A conservation group is using drones to eradicate invasive rats at dropping poison on two small islands in Ecuador's Galápagos archipelago ̵
Rats and other non-native species have caused extensive damage to the Galápagos whose unique flora and fauna evolved into isolation for millions of years. In the process, native species lost many defense mechanisms against predators. Rats, which reproduce quickly and eat a wide variety of plants and animals, have been a target of eradication campaigns across the Galápagos.
North Seymour had been released since 2007, but last year, two species of rat were detected there, says Karl Campbell, a pest-control specialist at Island Conservation, the conservation group in Santa Cruz, California, which is coordinating the drone operation with the managers of Ecuador's Galapagos National Park.
The rats eat the eggs and nestlings of the island's seabirds, including storm petrels and Galápagos shearwaters. The rodents also threaten the fragrant paloma tree () Bursera graveolens ) and Opuntia cactuses by gnawing on their limbs and eating their seeds. Conservationists hope that if rats are eradicated from North Seymour, vulnerable lava gulls ( Larus fuliginosus ) that have disappeared from the island will return to nest once again. than a tried and tested tool – helicopters – but safer and easier than spreading the bait by hand on the extremely rugged terrain of the 184-hectare island.
Death from above
On January 12, a team using two six-rotor drone copters started spreading bait with rat poison around North Seymour island and a nearby islet called Mosquera. Each drone can carry up to 20 kilograms of bait for up to 15 minutes.
Mechanical difficulties with the drones shut down when only half of North Seymour was treated, and workers had to spread the rest of the bait by hand – creating a natural experiment that could provide useful data on the drone approach. Island Conservation plans to compare results in the drone-baited and hand-baited halves of the island.
The group intends to drop a second round of bait by drone in a few weeks. It will then monitor rat activity on the island for two years.
The project might be the first of its kind, but Campbell and others in the field expect drones to play an increasing role in non-native animals that threaten rare species . Especially on small, remote islands, far from helicopter companies, drones could be a much cheaper way to spread poison. Poisoning rats requires dropping bait twice, 21 days apart, Campbell says. “You have to have a helicopter for a month, sometimes shipped by boat. Blue-footed booby ” data-src=”http://media.nature.com/w800/magazine-assets/d41586-019-00176-z/d41586-019-00176-z_16415718.jpg”/>
Using drones for animal control is new, but conservation scientists are increasingly using the devices to monitor animals and ecosystems, and even to collect samples or spread seeds, says Serge. Wich, a biologist at Liverpool John Moores University, UK, and a co-director of the Conservation Drones website, which follows the tool's rise in the field. "Almost every conservation organization I work with is using drones now, in one way or another," he says.
Craig Morley, an invasive-species specialist at the Toi Ohomai Institute of Technology in Rotorua, New Zealand, will be watching the Galápagos project closely. He is researching the use of modified drones to lay poison for Australian brush-tailed possums ( Trichosurus vulpecula ), which is considered pests in New Zealand because they eat the leaves and flowers of rare plants and snack on the chicks. and eggs of native birds. New Zealand has a goal of eliminating possums, rats and other predators from the country by 2050.
One advantage of using drones, Morley says, is that it requires the need to cut through a forest to lay poison baits or traps. He is still working on ways to use the drones to monitor whether projects are successful, playing with acoustic, optical or other sensors that can drop the poison.

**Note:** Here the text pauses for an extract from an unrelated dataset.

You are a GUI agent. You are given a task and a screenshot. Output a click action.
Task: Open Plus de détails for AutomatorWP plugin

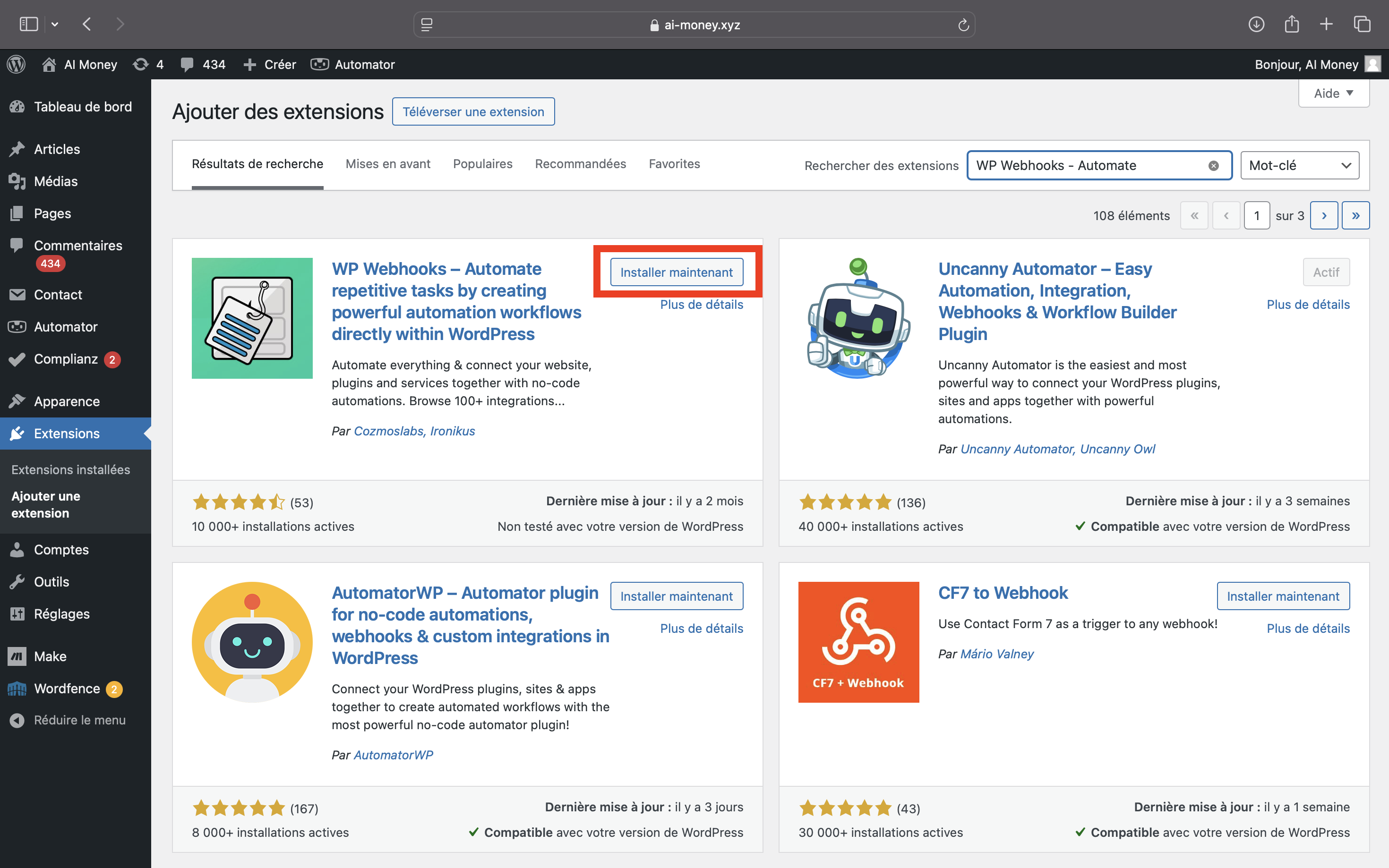700,628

Using drones can also change how conservation scientists view such work , Morley says, comparing the approach to modern warfare. “You used to be able to see your opponent. Now, you just press and you fire and missile, ”he says. "You become a little bit detached from the reality that you have killed something or somebody over there."

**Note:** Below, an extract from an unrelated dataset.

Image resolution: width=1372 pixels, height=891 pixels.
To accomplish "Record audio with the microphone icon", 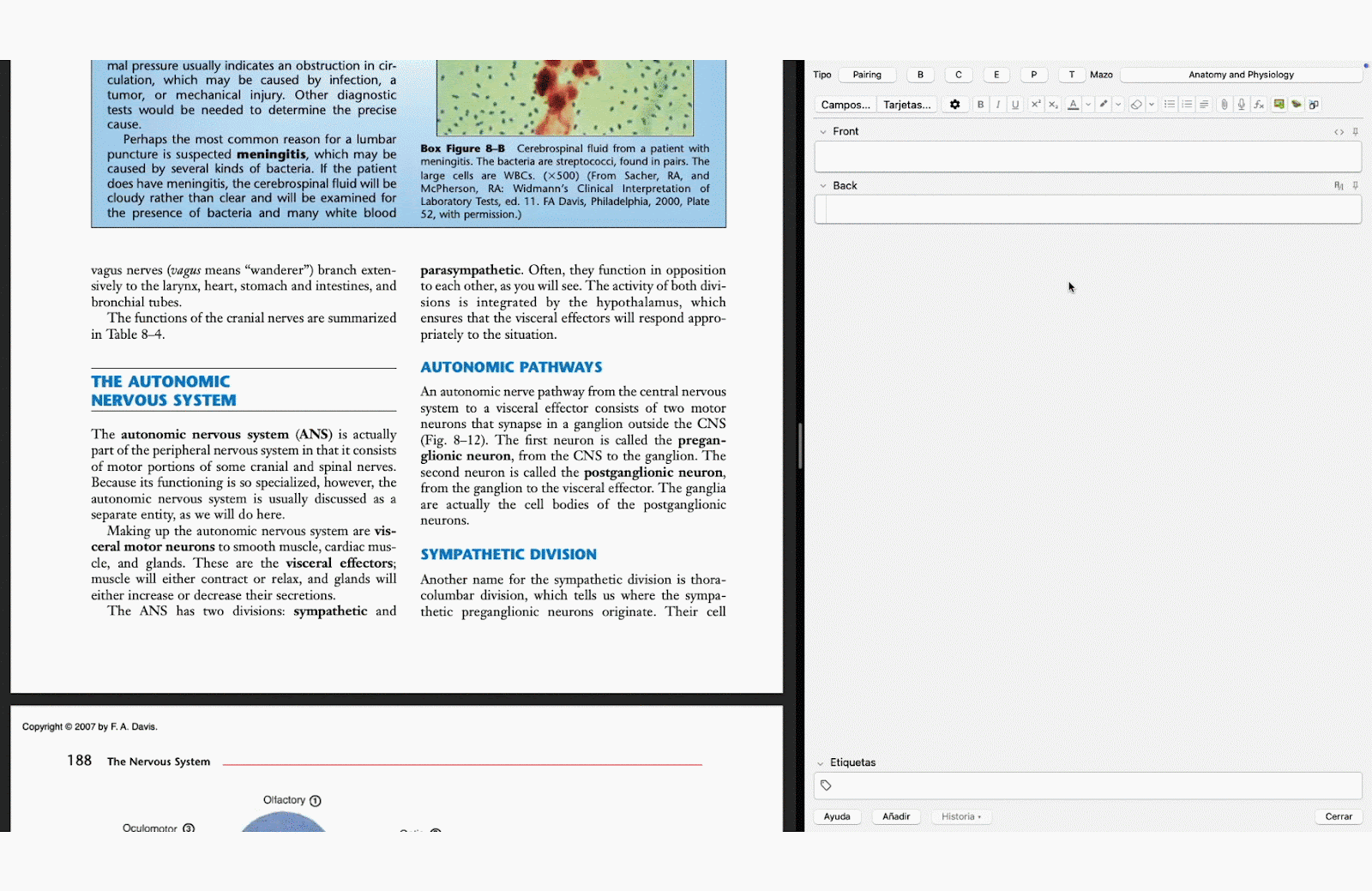I will click(1241, 105).
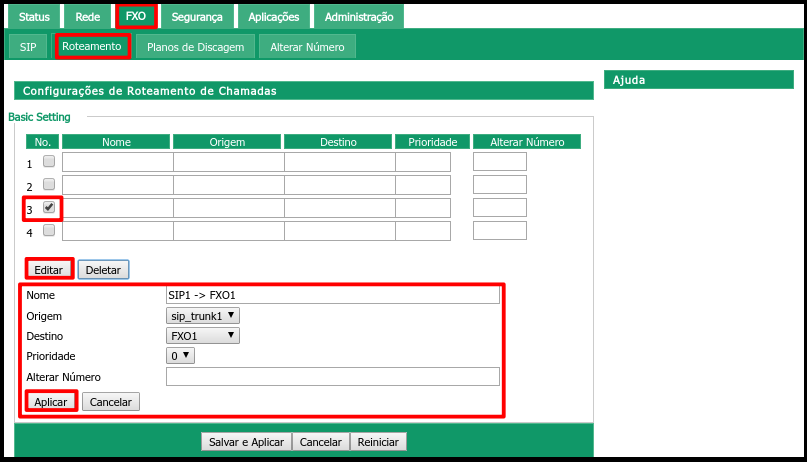Click the Alterar Número text field in form

click(x=332, y=377)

That emotional distance could be seen as a benefit of the technology, or as a problem, says Chelsea Batavia, a scholar of conservation ethics at Oregon State University in Corvallis. She feels that people who kill animals for conservation should allow themselves to feel the moral weight of their actions, and even grieve. “Have a conversation about what you are doing and talk through as a group,” she advises. "Let the impact of what you are doing hit you."